The Breastplate of Righteousness: From what we believe, our worldview, to our actions… Paul calls us to live out this new worldview that comes from The Truth. The Gospel call us to righteous lives. Step back to 2:10: we are ‘created in Christ Jesus for good works, which God planned beforehand that we should live them out.’ If we pay attention to following Jesus commands, to living as Christians, that will protect us. If we don’t deal with habits and behaviours from our old life, these will drag us down. Yes, we know we will never be free of sin, we’ll never be perfect, we always need God’s mercy and forgiveness. But, the transforming power of Jesus is real – we can do good.

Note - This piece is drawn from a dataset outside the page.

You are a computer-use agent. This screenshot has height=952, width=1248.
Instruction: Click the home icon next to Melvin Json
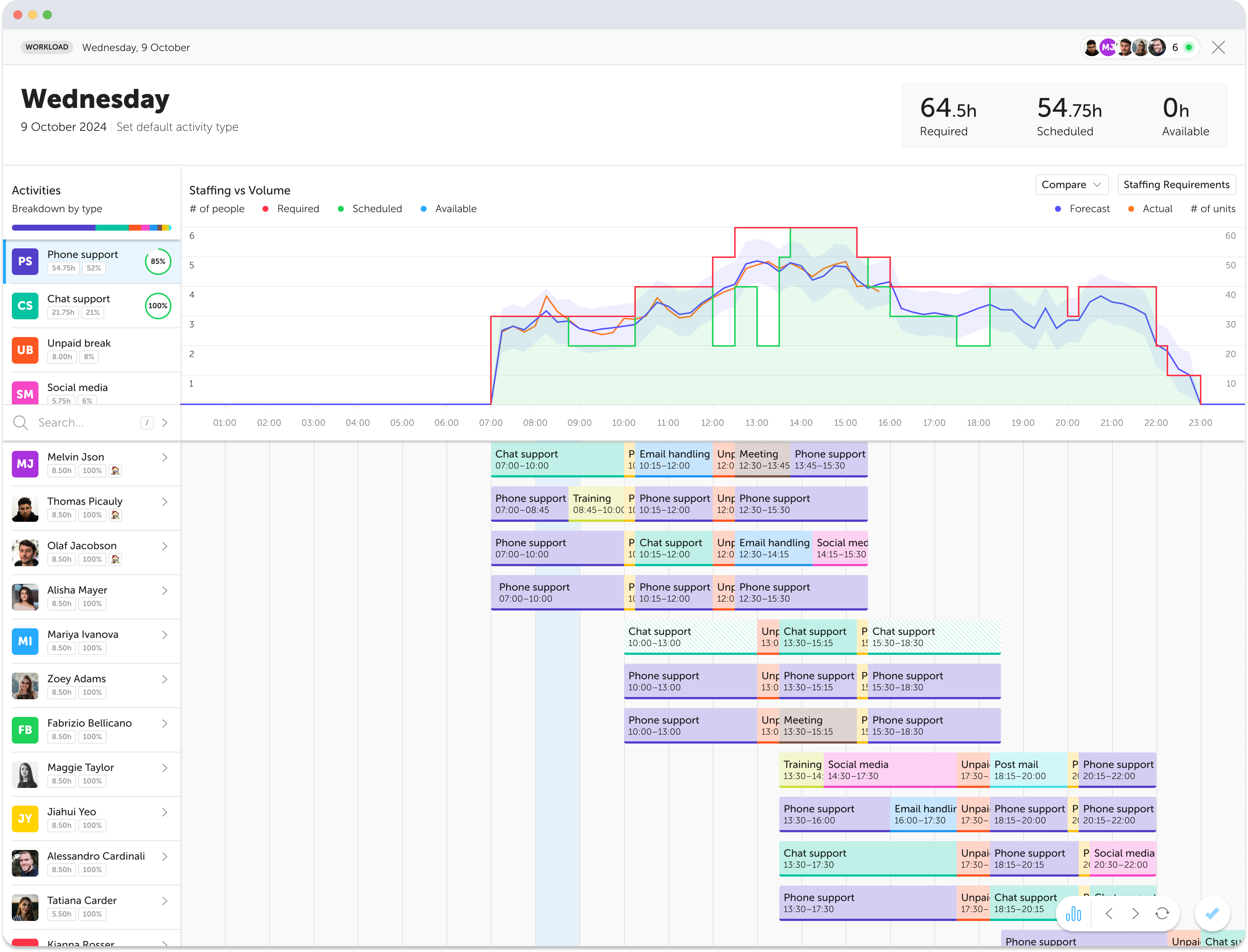pos(115,470)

The Boots of the Gospel: If we understand the Gospel (which is a message of peace), we will be always ready for the struggle! The Gospel is the ‘good news of our salvation’ (1:13) and it reminds us of what is at stake, the goal of our salvation. To stay alert, we must have the Gospel in our DNA. Then, the whole of our lives find their true perspective. What Gospel? The Gospel of the Kingdom. The Gospel of the King. The King of the Cross. The King who has bought us forgiveness of our sins, and who has defeated death. The King who one day will make all things new.

The Shield of Faith: Faith is believing what God has said, specifically in Jesus Christ. Faith is believing in Jesus Christ as Lord. True Christian faith is a belief that is fundamental to us, that changes our approach to life. We become disciples. It is fundamental to our salvation because ‘by grace you have been saved through faith’ (2:8). If we maintain our faith in God in Jesus Christ, then that faith will make the attacks of the Evil One useless (6:16), however they come, whether threats to our jobs or family, or personal attacks on our faith. Or whoever they come through, whether a neighbour, a work colleague, or even when those closest to us try to drag us down.

The Helmet of Salvation: The imagery here, as for the breastplate of righteousness, is borrowed from Isaiah (59:17), where God puts on a helmet of salvation for his mission to bring judgement and salvation to earth. That we are called to put on a helmet of salvation might also speak, not of our own salvation, but of our purpose to bring salvation to others. Of course, God alone is the author of salvation – we can’t save. But, we are called to make disciples, to work to bring others to salvation. As God puts on a helmet of salvation, so must we – we must put on the armour for our mission – to bring salvation to others. This helmet is a helmet of purpose. The same emphasis might be added to the breastplate of righteousness. Our good works are to be seen in the context of our mission. As Christians, we are not hunkering down, hoping to survive. We are in active combat – day-to-day, fighting not just to survive, but for the Kingdom of God to come. As Paul writes in 2 Cor 10:4-5, we are demolishing strongholds, demolishing arguments.

The Sword of the Word of God: The sword is not the Spirit, it supplied by the Spirit. The Holy Spirit has forged the Word of God in the Bible, the sword which we take up. Here is the power of our mission – the Word of God. God’s message. The Gospel message is what we must understand, in order to succeed in pulling down strongholds. We pull down arguments, with the arguments of God’s account of His world and its future; with God’s account of his intervention in Jesus Christ; with God’s account of the realities of salvation and judgement. And it’s not some redacted, back-of-an-envelope Gospel, or a gospel that fits on a pledge card. The sword that we carry is ‘the unsearchable riches of the Messiah’ (3:7-8).

This armour is the everyday way we live, the everyday things we embrace as we seek to live effective lives as Christians: The Truth, Righteous Living, The Gospel, Faith, Seeking the Salvation of others, the Bible. Let us put on the full armour of God as we seek to Be Strong and to Stand Firm.